▶ **About this task**: Take each line of the entries below that contains "Diamond" and copy it.

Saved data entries
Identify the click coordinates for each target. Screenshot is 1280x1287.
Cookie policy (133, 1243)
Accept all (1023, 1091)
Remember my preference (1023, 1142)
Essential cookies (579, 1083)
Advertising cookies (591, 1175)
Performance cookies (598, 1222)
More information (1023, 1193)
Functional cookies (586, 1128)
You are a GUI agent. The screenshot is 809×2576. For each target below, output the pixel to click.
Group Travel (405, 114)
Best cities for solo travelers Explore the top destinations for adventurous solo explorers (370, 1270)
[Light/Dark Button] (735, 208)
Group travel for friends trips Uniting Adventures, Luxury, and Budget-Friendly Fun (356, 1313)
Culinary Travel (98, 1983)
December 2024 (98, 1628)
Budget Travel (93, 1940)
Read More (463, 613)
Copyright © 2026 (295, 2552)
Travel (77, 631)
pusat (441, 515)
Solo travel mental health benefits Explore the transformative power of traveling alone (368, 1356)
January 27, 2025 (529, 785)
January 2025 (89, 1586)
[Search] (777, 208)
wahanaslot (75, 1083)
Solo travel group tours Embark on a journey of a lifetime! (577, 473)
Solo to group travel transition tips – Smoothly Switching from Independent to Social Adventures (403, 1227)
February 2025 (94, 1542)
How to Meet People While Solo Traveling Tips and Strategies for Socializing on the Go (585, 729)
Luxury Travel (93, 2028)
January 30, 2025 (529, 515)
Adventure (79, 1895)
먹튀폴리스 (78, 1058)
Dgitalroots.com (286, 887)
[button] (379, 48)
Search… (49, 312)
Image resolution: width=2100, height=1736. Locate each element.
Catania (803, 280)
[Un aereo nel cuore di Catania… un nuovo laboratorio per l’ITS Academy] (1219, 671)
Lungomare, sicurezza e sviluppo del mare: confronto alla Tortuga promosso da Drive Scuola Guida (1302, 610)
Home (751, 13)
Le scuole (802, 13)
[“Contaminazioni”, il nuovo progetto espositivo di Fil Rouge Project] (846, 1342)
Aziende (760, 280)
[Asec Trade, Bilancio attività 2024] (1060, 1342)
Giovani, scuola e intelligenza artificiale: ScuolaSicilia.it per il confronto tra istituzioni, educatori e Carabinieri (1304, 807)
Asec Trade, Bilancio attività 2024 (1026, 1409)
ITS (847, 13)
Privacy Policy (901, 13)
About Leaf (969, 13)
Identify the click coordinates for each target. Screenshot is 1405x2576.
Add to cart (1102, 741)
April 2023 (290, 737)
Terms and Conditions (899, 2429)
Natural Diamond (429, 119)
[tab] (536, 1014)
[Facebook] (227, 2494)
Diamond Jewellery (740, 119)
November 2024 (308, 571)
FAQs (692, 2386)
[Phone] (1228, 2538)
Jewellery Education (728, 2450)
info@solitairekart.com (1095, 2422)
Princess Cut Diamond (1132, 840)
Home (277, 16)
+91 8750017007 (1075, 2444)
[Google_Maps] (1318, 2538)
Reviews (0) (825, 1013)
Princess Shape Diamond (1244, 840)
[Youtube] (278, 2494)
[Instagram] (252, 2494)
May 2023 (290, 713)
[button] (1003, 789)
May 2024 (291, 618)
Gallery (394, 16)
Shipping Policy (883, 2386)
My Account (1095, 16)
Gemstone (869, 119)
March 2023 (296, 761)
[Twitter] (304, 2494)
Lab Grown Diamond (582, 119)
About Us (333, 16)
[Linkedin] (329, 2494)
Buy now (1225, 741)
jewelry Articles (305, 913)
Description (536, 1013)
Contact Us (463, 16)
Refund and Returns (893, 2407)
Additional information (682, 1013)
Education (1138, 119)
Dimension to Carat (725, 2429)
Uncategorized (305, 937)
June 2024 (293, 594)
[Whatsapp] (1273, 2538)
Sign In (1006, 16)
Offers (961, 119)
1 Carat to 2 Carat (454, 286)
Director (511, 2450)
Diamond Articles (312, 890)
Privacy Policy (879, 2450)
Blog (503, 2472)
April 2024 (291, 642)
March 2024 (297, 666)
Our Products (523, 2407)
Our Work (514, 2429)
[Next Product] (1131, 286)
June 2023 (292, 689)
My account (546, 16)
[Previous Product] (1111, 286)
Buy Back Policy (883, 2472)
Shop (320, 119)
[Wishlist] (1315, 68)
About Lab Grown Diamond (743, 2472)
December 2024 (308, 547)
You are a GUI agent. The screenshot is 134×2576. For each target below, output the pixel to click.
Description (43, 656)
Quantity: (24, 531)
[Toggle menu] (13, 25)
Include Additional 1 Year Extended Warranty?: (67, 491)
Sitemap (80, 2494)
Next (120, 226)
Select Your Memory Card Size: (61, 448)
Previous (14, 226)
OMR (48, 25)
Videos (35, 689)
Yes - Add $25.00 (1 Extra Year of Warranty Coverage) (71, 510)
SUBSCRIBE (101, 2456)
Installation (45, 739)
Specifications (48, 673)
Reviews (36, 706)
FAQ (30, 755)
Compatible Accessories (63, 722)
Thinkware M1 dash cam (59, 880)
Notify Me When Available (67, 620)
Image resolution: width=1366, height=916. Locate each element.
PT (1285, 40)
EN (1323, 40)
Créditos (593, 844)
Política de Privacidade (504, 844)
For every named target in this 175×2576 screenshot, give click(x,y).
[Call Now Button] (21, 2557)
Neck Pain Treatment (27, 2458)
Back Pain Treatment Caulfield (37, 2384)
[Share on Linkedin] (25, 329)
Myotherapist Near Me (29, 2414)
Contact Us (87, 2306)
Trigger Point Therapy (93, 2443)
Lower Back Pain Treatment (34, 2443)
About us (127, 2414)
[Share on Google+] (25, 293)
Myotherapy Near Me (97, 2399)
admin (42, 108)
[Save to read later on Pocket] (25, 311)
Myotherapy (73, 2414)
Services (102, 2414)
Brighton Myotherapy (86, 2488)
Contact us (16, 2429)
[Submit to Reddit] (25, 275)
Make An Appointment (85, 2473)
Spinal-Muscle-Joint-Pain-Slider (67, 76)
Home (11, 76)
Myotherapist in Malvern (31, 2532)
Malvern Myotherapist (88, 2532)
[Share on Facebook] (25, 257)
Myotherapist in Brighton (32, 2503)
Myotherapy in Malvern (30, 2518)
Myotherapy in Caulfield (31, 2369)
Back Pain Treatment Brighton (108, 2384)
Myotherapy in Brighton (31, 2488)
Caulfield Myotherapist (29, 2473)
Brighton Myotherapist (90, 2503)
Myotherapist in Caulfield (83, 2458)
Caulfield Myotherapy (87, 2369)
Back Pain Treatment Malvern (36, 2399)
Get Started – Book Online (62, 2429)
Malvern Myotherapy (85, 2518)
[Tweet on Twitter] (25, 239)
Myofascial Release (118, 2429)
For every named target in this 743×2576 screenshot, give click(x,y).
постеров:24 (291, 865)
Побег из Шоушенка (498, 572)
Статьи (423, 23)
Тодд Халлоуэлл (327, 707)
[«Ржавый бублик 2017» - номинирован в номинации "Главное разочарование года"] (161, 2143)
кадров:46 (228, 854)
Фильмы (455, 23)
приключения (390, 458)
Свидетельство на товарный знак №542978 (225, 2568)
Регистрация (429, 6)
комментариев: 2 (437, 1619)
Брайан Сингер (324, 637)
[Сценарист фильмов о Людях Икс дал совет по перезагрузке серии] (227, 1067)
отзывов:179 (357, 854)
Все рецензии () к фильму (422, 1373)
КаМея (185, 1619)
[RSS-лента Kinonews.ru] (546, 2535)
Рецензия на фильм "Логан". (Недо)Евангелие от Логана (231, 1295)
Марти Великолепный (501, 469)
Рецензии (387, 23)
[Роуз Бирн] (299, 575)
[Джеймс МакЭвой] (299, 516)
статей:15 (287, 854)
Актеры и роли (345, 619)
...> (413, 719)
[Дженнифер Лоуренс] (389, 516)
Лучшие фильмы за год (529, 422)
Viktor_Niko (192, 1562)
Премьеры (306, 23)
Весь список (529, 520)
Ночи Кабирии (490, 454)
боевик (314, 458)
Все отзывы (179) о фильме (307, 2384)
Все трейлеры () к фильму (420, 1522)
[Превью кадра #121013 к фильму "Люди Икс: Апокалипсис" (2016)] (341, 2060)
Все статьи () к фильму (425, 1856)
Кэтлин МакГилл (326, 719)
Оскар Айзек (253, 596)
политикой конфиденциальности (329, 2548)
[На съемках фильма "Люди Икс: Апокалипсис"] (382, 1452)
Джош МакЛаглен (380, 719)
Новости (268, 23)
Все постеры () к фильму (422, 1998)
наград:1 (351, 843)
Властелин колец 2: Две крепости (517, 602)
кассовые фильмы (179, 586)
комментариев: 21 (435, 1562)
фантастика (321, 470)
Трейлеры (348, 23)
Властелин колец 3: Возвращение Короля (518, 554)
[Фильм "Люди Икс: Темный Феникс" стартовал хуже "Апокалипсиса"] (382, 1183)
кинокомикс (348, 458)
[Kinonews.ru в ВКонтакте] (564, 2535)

▶ **Result**:
Natural Diamond (429, 119)
Diamond Jewellery (740, 119)
Princess Cut Diamond (1132, 840)
Princess Shape Diamond (1244, 840)
Lab Grown Diamond (582, 119)
Diamond Articles (312, 890)
About Lab Grown Diamond (743, 2472)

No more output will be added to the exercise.